Berufungsverfahren Einladungen zu Vorträgen

Freiburg, 23. Februar 1999

Beschluss:

Die Landeskonferenz bittet die hochschulpolitischen Entscheidungsträgerinnen und Entscheidungsträger, bei der Novellierung der Hochschulgesetze die Chancen von Frauen durch klarere Regeln zu Berufungsverfahren zu verbessern, die sich an § 8 Abs. 1 Landesgleichberechtigungsgesetz anlehnen: In Berufungsverfahren sind Bewerberinnen mindestens entsprechend ihrem Anteil an Bewerbungen zu Vorträgen einzuladen, soweit die formalen Anforderungen erfüllt sind. Bei Fächern, in denen Frauen unterrepräsentiert sind, sollen alle formal qualifizierten Bewerberinnen eingeladen werden.

Begründung:

Nach § 42 HRG sind Frauen zur Durchsetzung der Gleichberechtigung von Frauen und Männern unter Beachtung des Vorrangs von Eignung, Befähigung und fachlicher Leistung (Art. 33 Abs. 2 Grundgesetz) zu fördern.

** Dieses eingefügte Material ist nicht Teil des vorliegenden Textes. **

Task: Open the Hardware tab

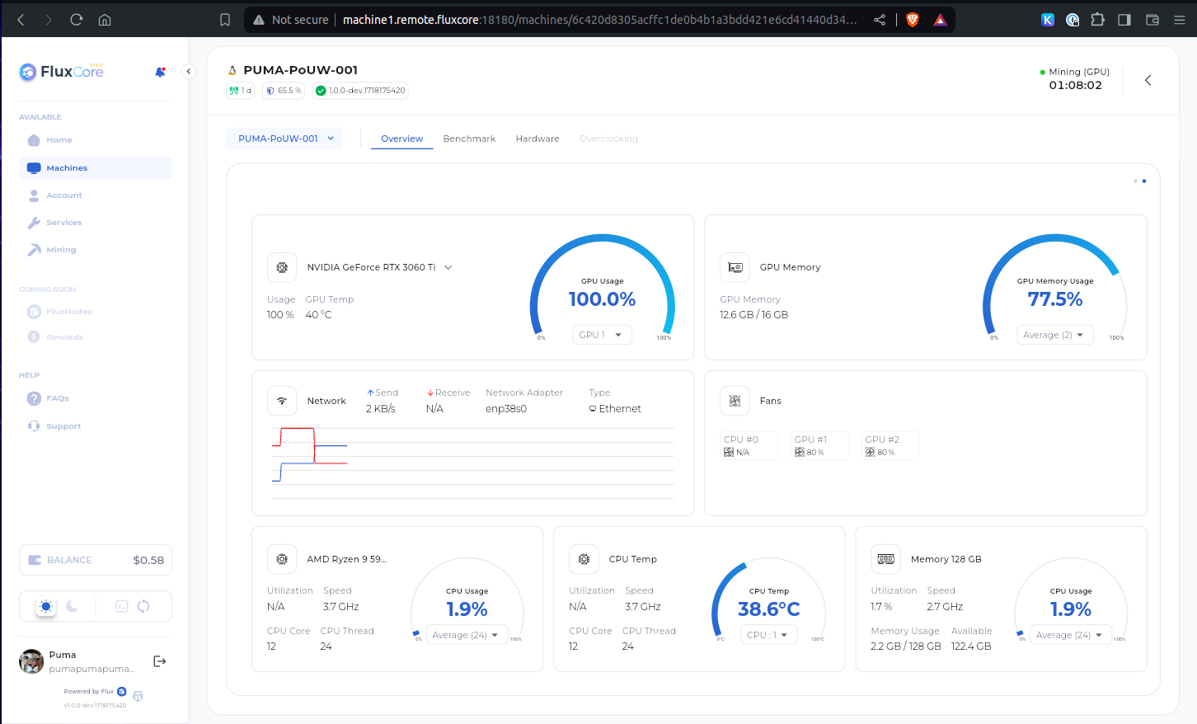Action: point(537,139)
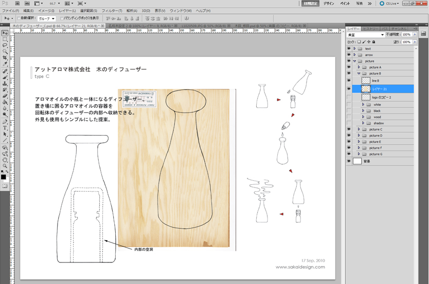Switch to デザイン workspace
The height and width of the screenshot is (284, 429).
tap(329, 3)
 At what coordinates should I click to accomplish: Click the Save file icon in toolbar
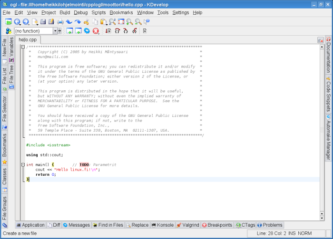point(43,22)
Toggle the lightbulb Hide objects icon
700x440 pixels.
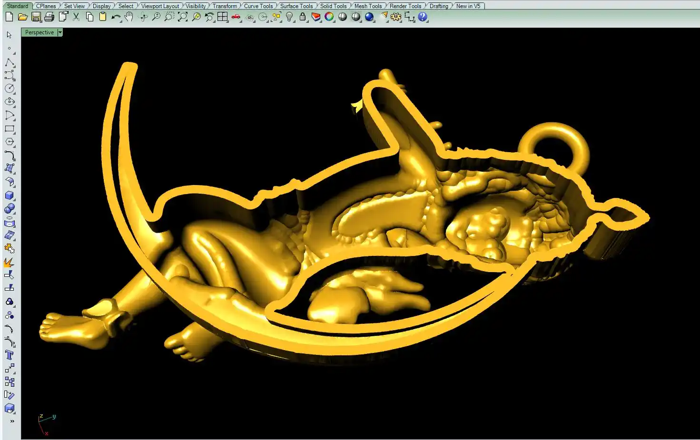(x=289, y=17)
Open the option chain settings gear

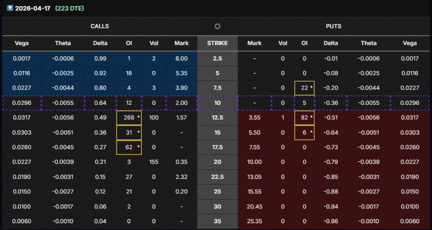217,26
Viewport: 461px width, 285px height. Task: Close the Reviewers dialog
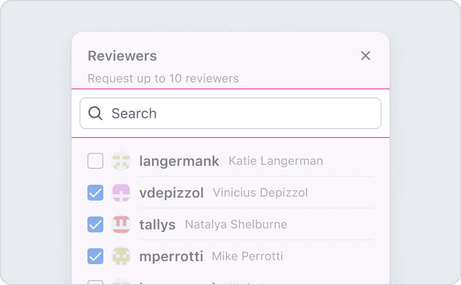tap(366, 56)
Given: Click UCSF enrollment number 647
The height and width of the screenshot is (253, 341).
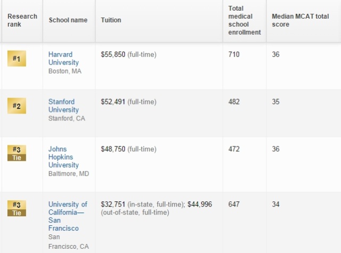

Trotz politischer und rechtlicher Vorgaben zur Erhöhung des Frauenanteils bei der Besetzung von Professuren scheitern die Bemühungen der Frauenbeauftragten, bei Berufungsverfahren mehr Frauen zu Vorträgen einzuladen, häufig. Die Gründe liegen nur selten in objektiven Unterschieden bei Eignung, Befähigung oder fachlicher Leistung. Meist sind die Anforderungsprofile zu wenig vergleichbar, die Auswahlkriterien nur beschränkt objektivierbar und formalisierbar und die Kandidatinnen weniger in die informellen Netzwerke eingebunden. Bewerberinnen erhalten dementsprechend seltener Aufforderungen, sich zu bewerben oder werden seltener durch Dritte empfohlen und benannt.

Eine Präzisierung der Regelungen zu den Berufungsverfahren in den Hochschulgesetzen, die sich an § 8 Abs. 1 Landesgleichberechtigungsgesetz anlehnt, wird die Chancen von Bewerberinnen auf Einladung und Berufung erhöhen.